▶ OBJECTIF
Réécrivez le passage allant de la ligne contenant "The image size is (340, 223)." jusqu'à celle contenant "presentation with Slideshow", bornes comprises, en remplaçant "button" par "icon" sans rien modifier d'autre. N'incluez pas les images dans votre réponse.

▶ DONNÉES FOURNIES

◆ ◆ ◆ ◆ ◆ ◆ ◆

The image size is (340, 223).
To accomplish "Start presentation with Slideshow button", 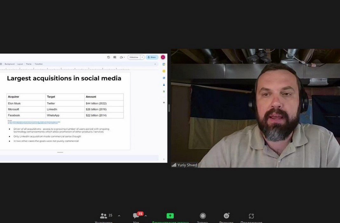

◆ ◆ ◆ ◆ ◆ ◆ ◆

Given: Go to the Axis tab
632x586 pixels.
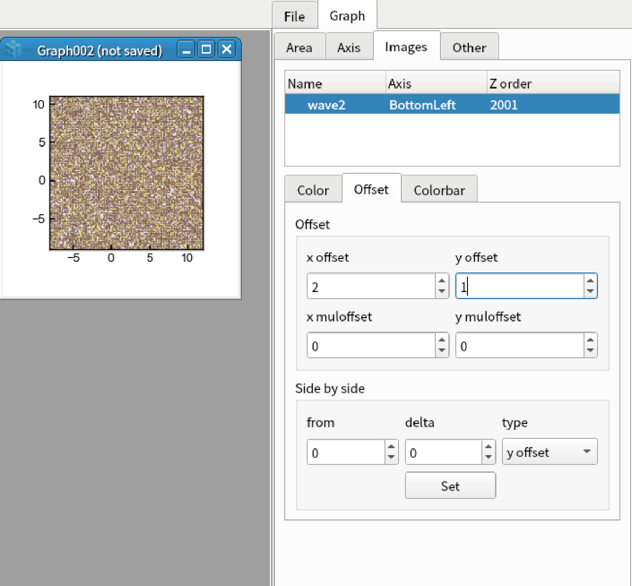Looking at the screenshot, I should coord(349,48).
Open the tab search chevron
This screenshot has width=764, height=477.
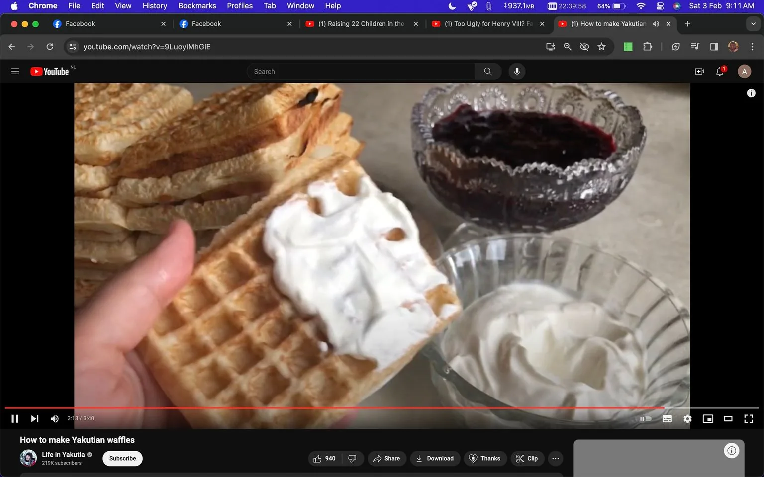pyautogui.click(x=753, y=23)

◆ ◆ ◆ ◆ ◆ ◆ ◆

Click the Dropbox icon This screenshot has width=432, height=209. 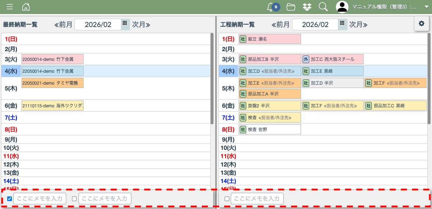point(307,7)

◆ ◆ ◆ ◆ ◆ ◆ ◆

▶ RÉPONSE ATTENDUE
The image size is (340, 223).
To accomplish "Start presentation with Slideshow icon", 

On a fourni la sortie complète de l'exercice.